这些结果说明多种碳源可用于自表达丙二酸-辅酶A水解酶的工程化库德里阿兹威毕赤酵母菌株产生丙二酸。值得注意的是，甘油在这个实施例中提供最高效价。

实施例48：基于生物反应器的丙二酸产生。

在这个实施例中，以分批馈料控制方式使酵母菌株LYM004(对于构建细节，参见实施例45)在0.5L生物反应器中生长。自SC板分离LYM004的单一菌落且在5mL RD4培养基中培养(对于配方，参见实施例43)。在30℃下，在200rpm下振荡下维持培养物过夜。4mL培养物用于接种250mL非挡板烧瓶中的50mL新鲜RD4培养基且在30℃、200rpm下生长过夜。时间零点OD 600nm吸光度是0.304。在过夜生长(16小时)之后，这个培养物用于接种1L RD4培养基。将这个培养物分成2个单独500mL等分试样且添加至两个单独生物反应器中。两个发酵均维持在30℃下，其中单一叶轮在400rpm下运转，且使用压缩空气达成的喷射速率是每分钟1个容器体积(VVM)。使培养物生长过夜(21小时)以使在起始分批馈料阶段之前达成葡萄糖消耗。每980秒递送馈料(配方在以下)2秒。每日获取0.5mL样本且分析丙二酸的产生。在4天之后，培养物已累积34mM丙二酸且达到OD 600nm 16.2。在9天之后，培养物已累积116mM丙二酸且达到OD 600nm 52.1。

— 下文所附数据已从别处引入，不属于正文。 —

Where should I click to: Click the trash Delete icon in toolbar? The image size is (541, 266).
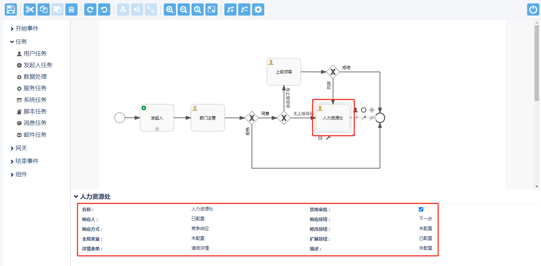click(x=71, y=9)
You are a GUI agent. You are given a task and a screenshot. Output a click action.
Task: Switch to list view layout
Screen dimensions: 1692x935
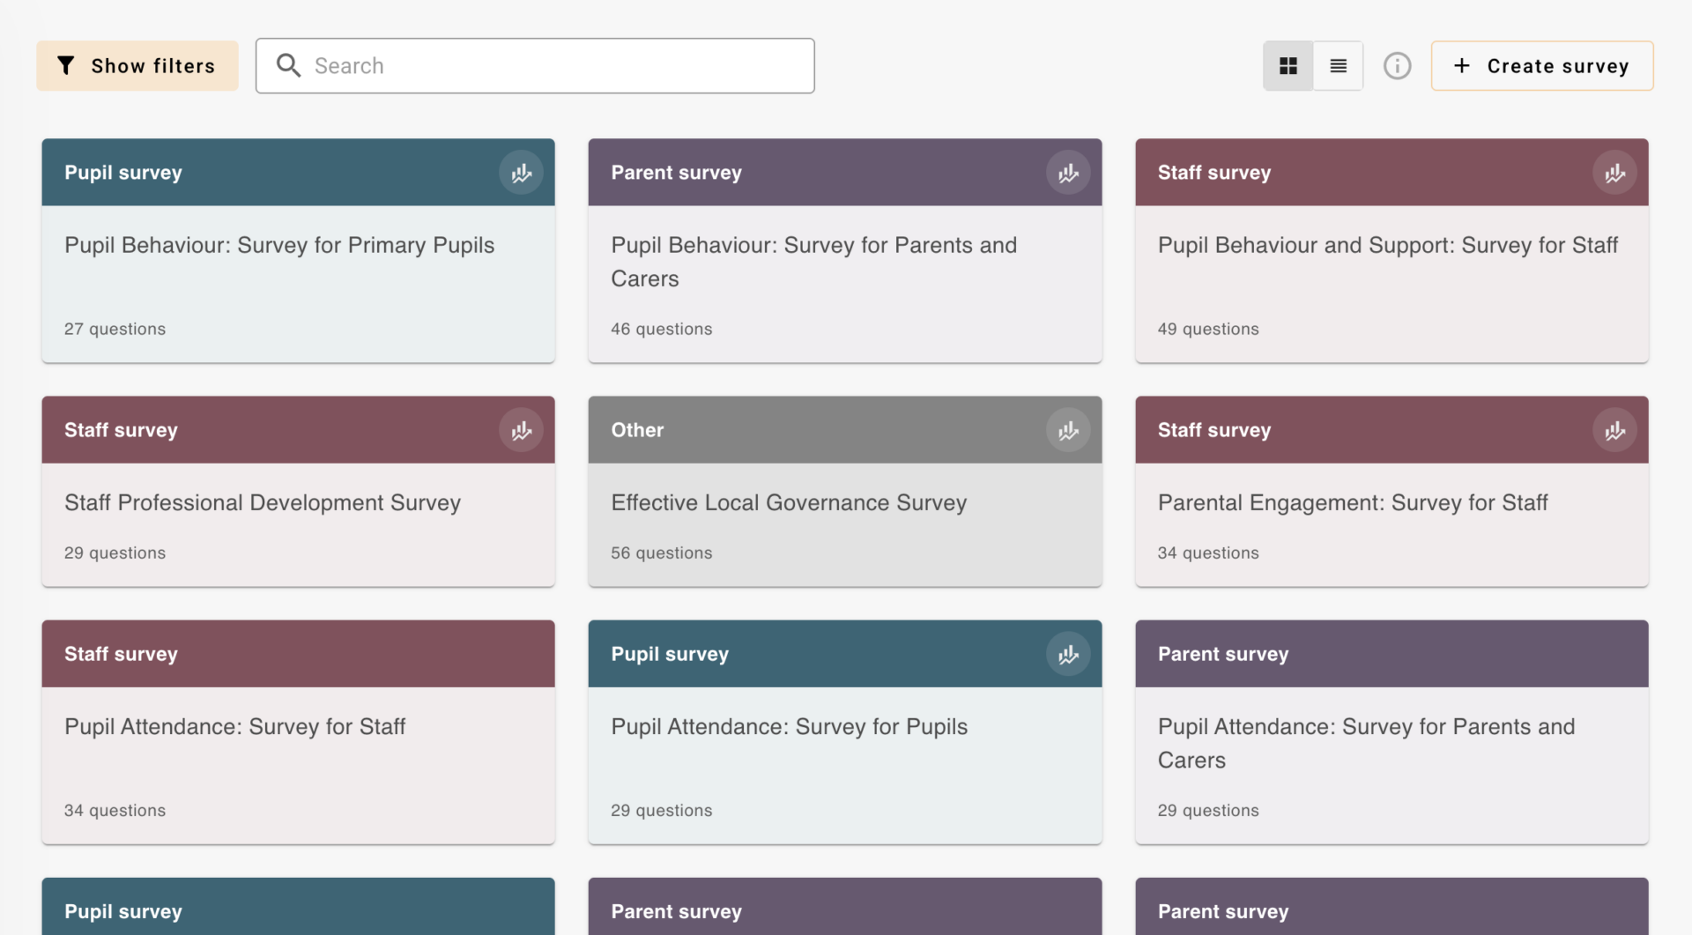(1338, 66)
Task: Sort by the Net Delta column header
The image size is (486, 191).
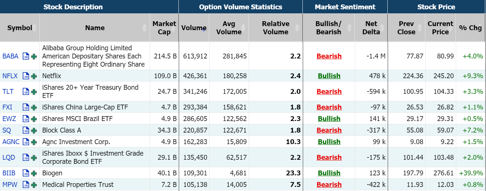Action: pyautogui.click(x=371, y=28)
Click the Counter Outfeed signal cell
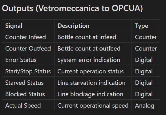Viewport: 166px width, 115px height. pyautogui.click(x=28, y=48)
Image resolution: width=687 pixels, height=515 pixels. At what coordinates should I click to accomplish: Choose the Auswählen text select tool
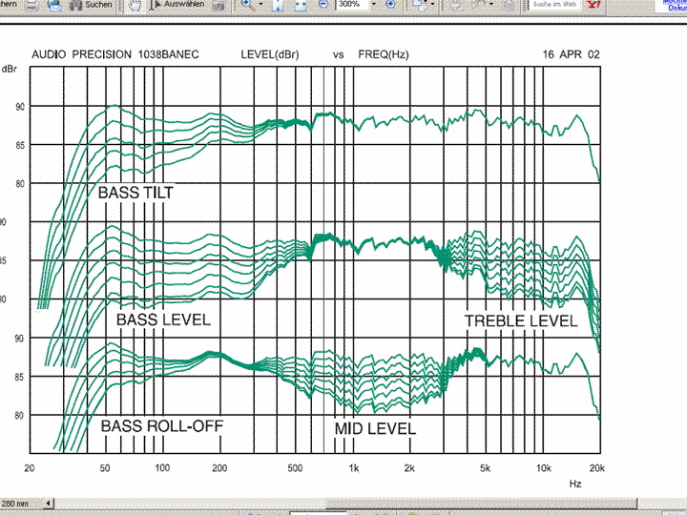coord(182,5)
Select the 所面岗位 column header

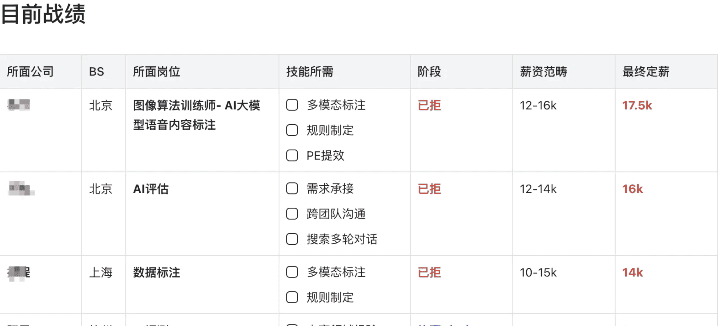[x=156, y=72]
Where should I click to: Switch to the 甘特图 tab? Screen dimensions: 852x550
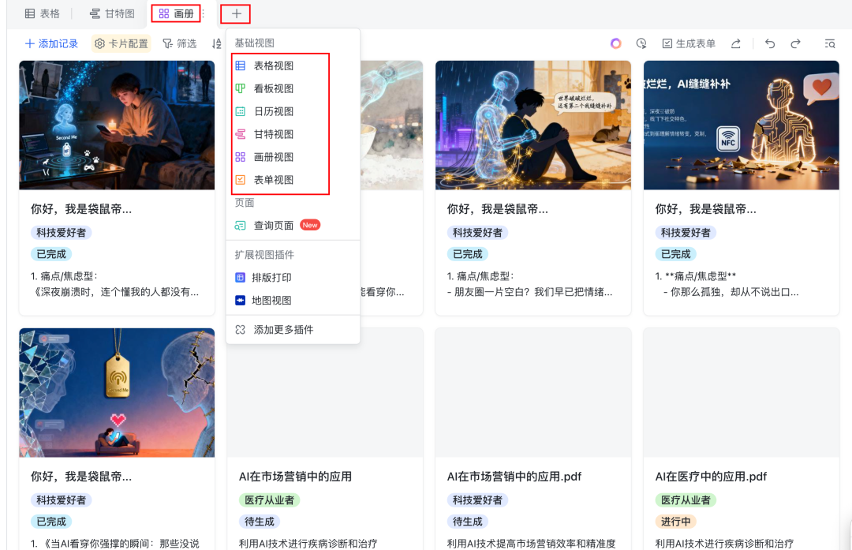pyautogui.click(x=110, y=13)
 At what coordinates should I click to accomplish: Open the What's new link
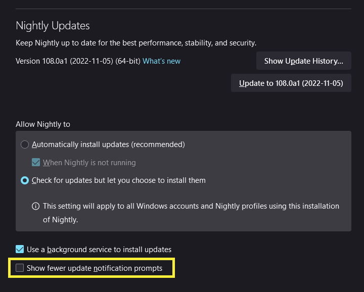point(161,61)
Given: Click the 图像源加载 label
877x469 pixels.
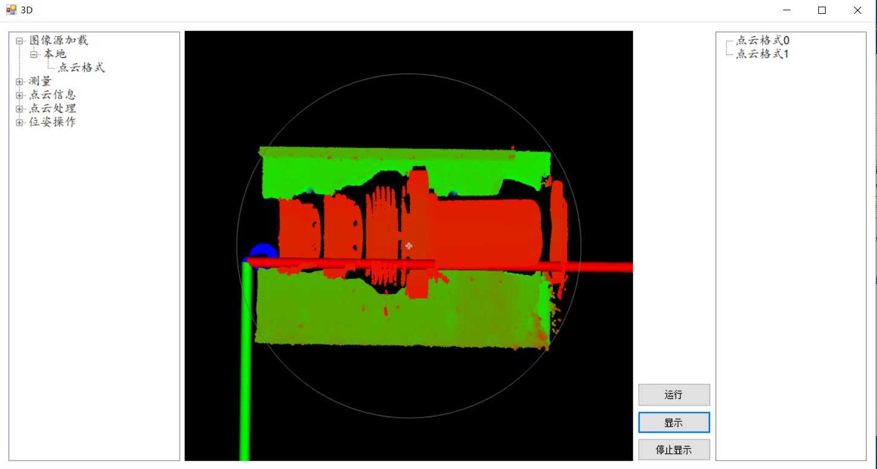Looking at the screenshot, I should point(59,40).
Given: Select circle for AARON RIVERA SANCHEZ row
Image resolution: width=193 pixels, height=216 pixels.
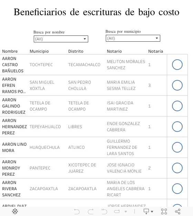Looking at the screenshot, I should click(177, 188).
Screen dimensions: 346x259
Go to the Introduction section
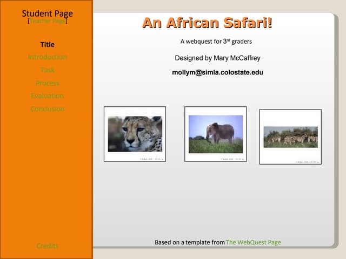point(48,57)
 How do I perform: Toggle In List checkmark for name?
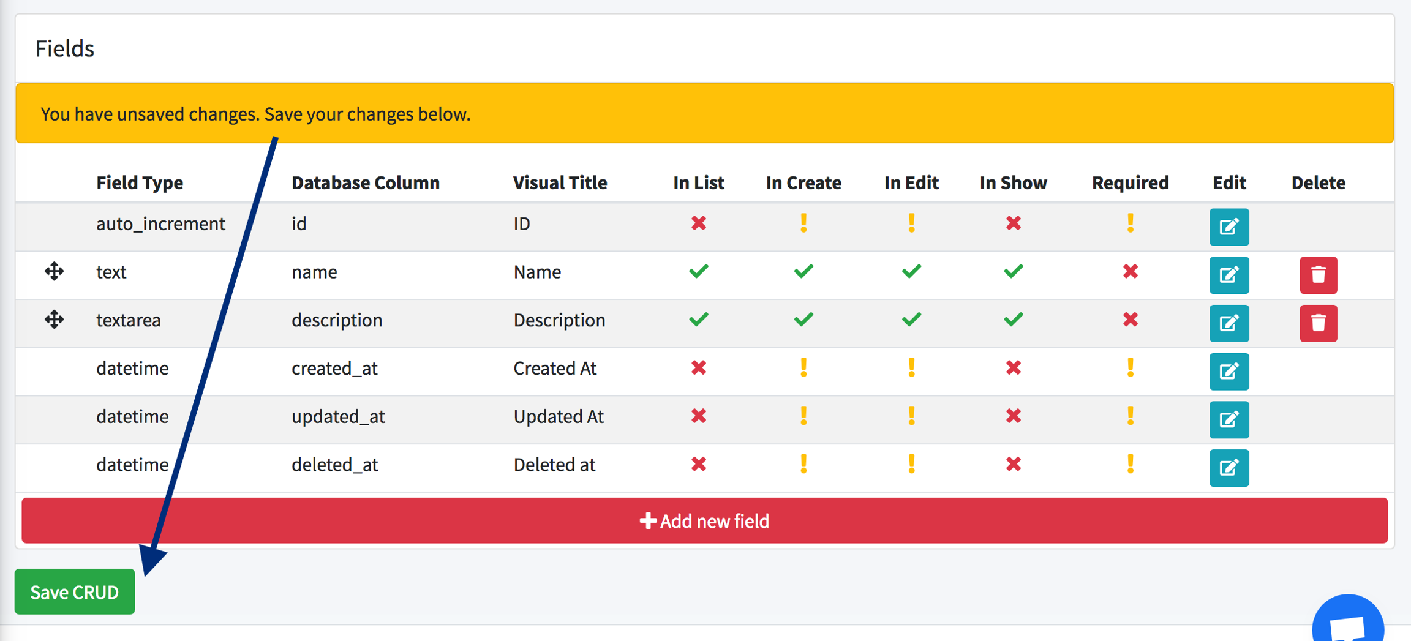tap(698, 271)
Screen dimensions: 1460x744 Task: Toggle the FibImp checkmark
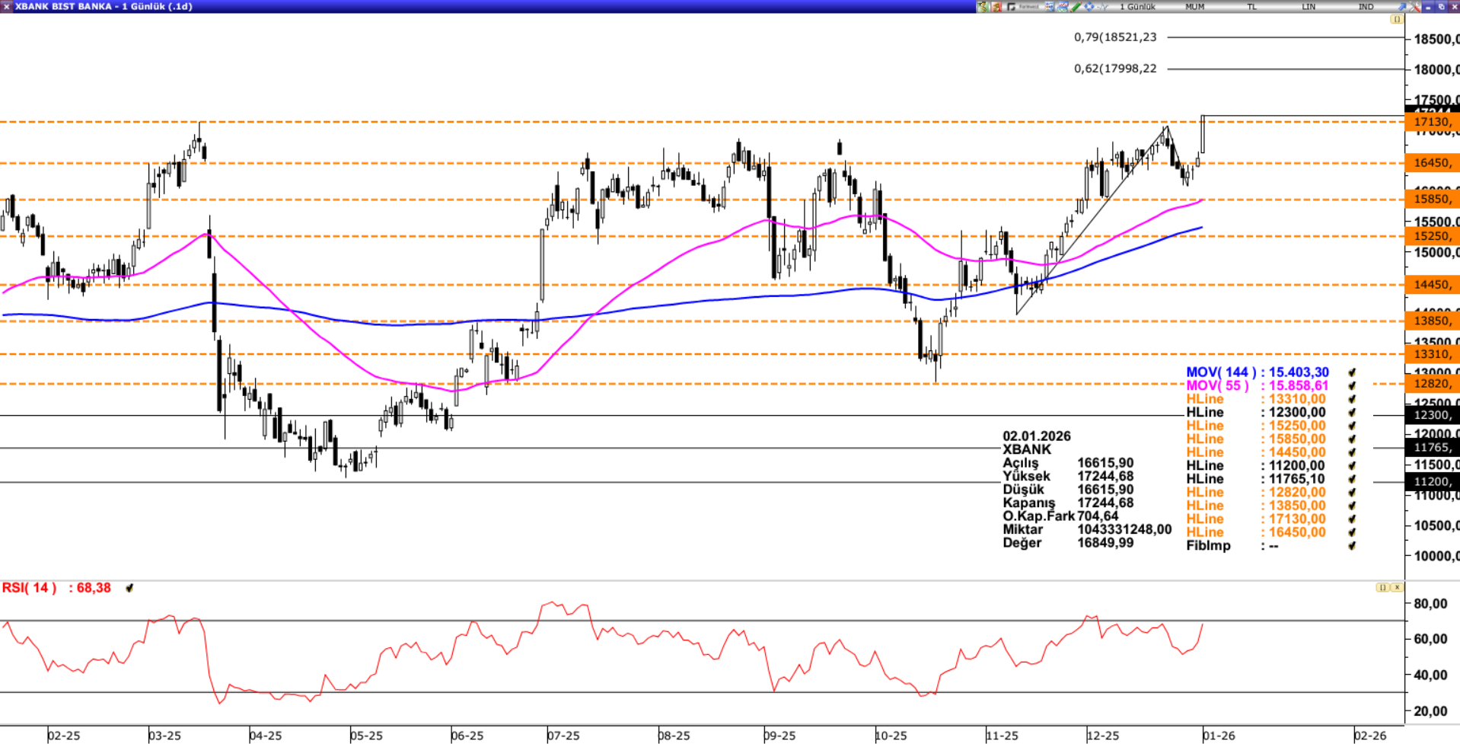[1352, 546]
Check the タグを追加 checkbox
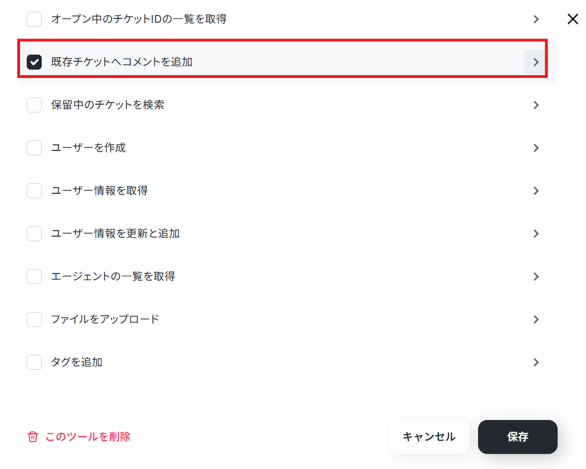 [x=35, y=363]
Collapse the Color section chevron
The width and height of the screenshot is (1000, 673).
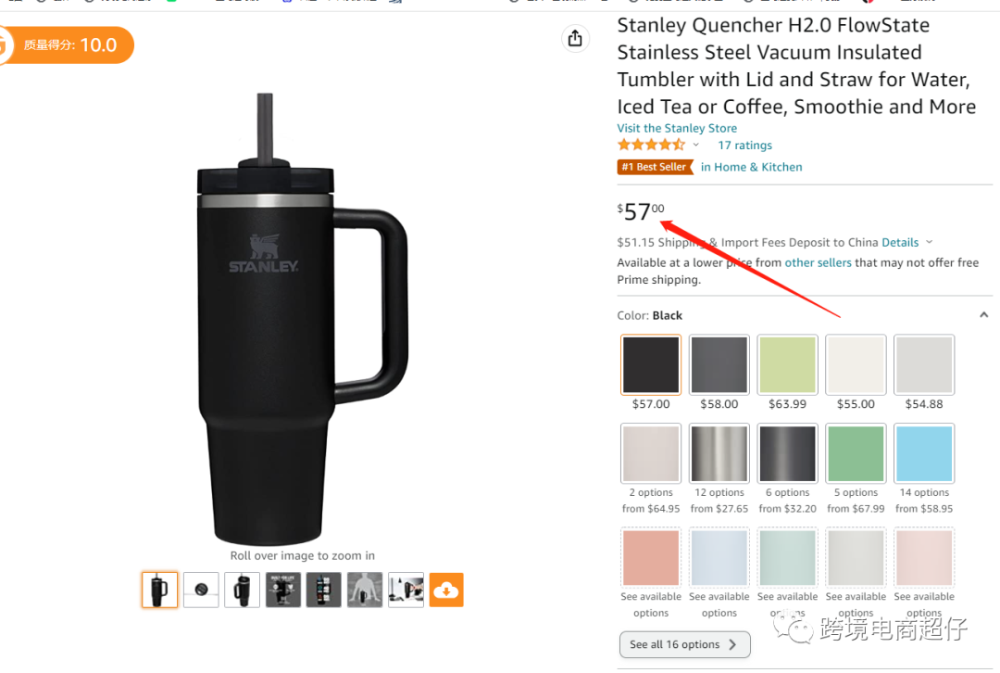pos(983,315)
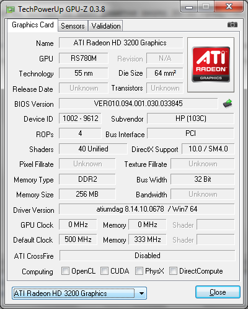Click the BIOS Version text field
Screen dimensions: 248x309
pyautogui.click(x=138, y=104)
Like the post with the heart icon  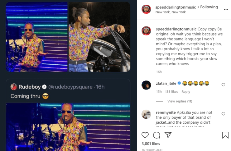[145, 135]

分批馈料培养基由17g/L Difco YNB；50g/L硫酸铵；49.8g/L缺乏组氨酸、甲硫氨酸和亮氨酸的合成完全(SC)补充剂；2.57g/L甲硫氨酸；8.85g/L丁二酸和20g/L葡萄糖组成；调整pH至4.0。

对表达丙二酰基-辅酶A水解酶的3个拷贝的菌株LYM007(参见实施例45)重复这个方案。在这个实施例中，单一叶轮在700rpm下运转且馈料的组成如下：68g/L YNB(Sigma)、16.6g/L SC-his-met-leu(Sunrise Science)、1.284g/L甲硫氨酸、75mM丁二酸盐缓冲剂(pH 4.0)、400g/L葡萄糖。所用馈料速率是每980秒循环5秒。每日获取0.2mL样本且通过HPLC分析丙二酸、乙酸、丁二酸、丙酮酸的产生。通过测量600nm下的光密度(OD600)来监测生长。各时间点的OD600和丙二酸浓度如下：18小时，OD＝6.9，3.2mM；45小时，OD＝13.8，14.0mM；69小时，OD＝16.6，24.2mM；88.5小时OD＝24.4，31.1mM；111.8小时，OD＝36.9，47.8mM。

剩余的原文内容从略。